--- Records to process Enclosed Below ---

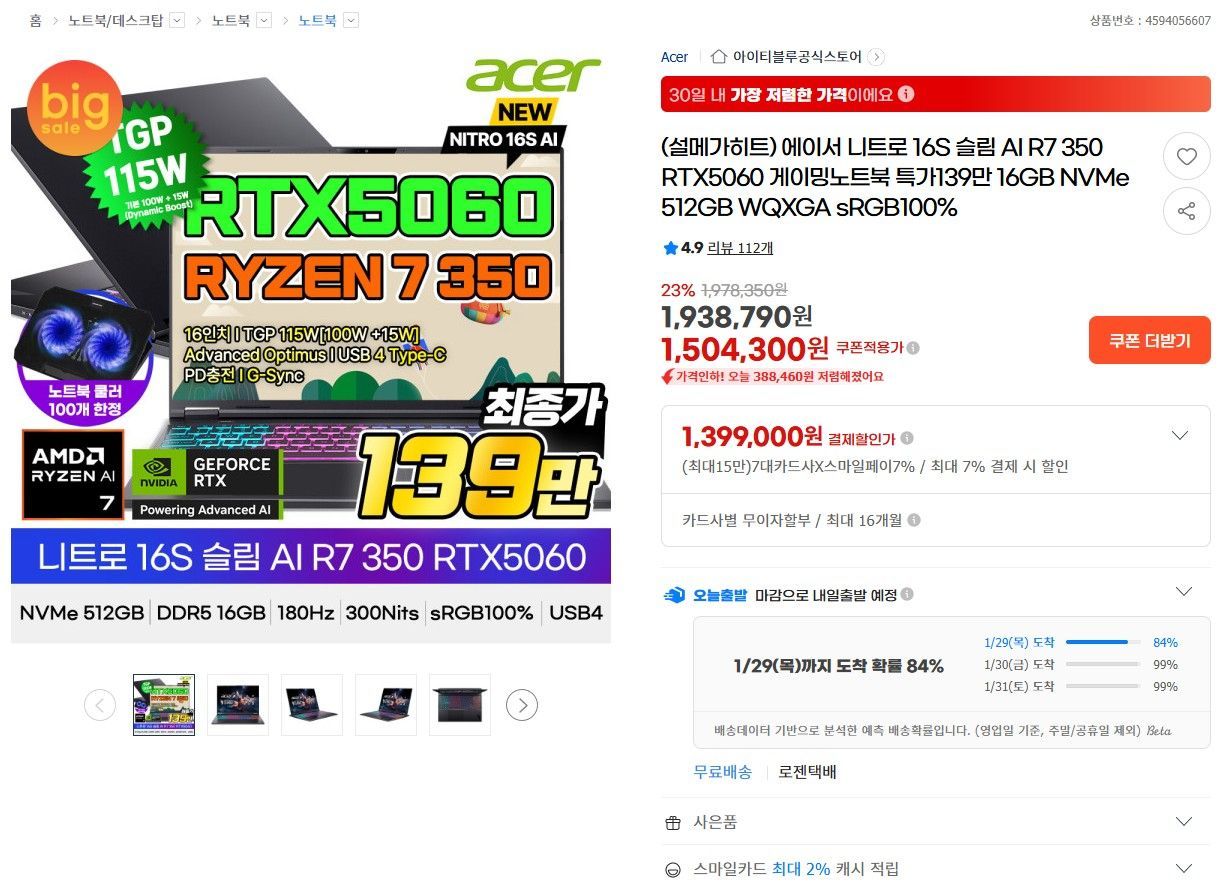Select the fifth thumbnail showing laptop lid
Screen dimensions: 1231x888
coord(460,705)
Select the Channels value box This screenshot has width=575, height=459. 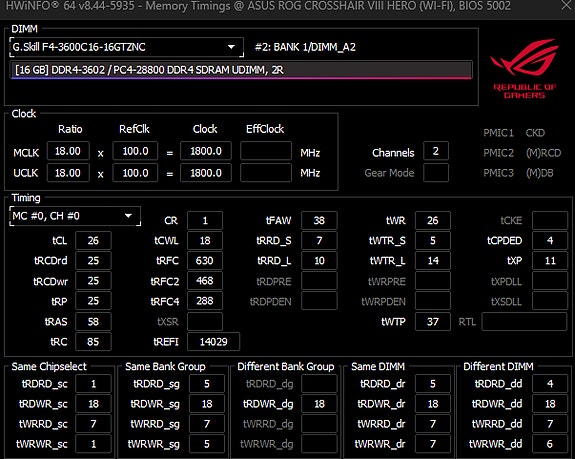click(x=436, y=151)
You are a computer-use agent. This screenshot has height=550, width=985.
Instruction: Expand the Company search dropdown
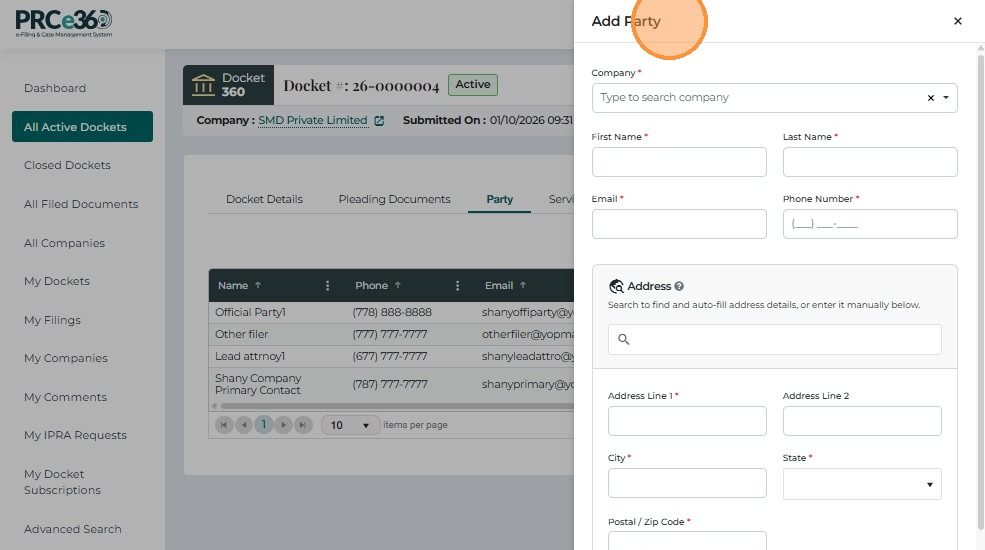[946, 98]
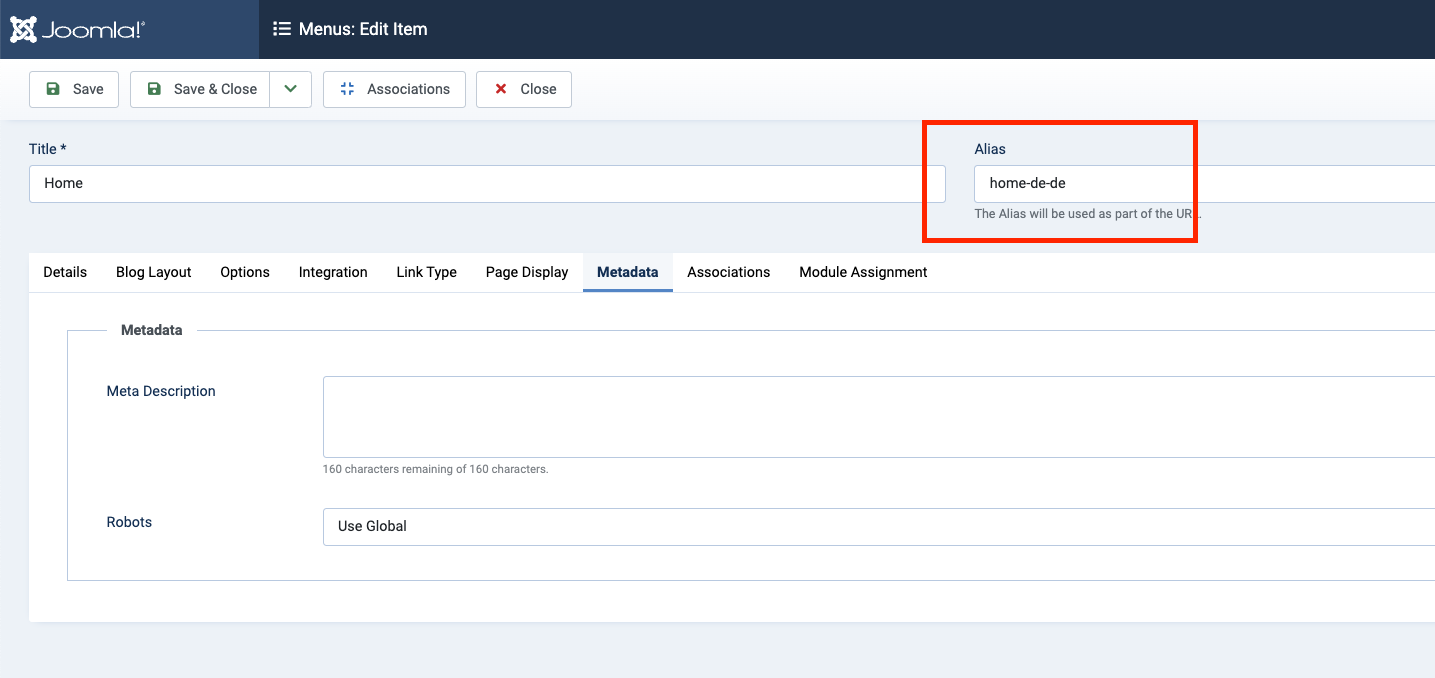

--- End of Enclosed Records to process ---

The problem: Extract precisely the lines beginning at the line containing "Instruction: Expand the" and ending at the last line of the entries above, exactly as written and with no pictures.

Written solution:
Instruction: Expand the Company search dropdown
[946, 98]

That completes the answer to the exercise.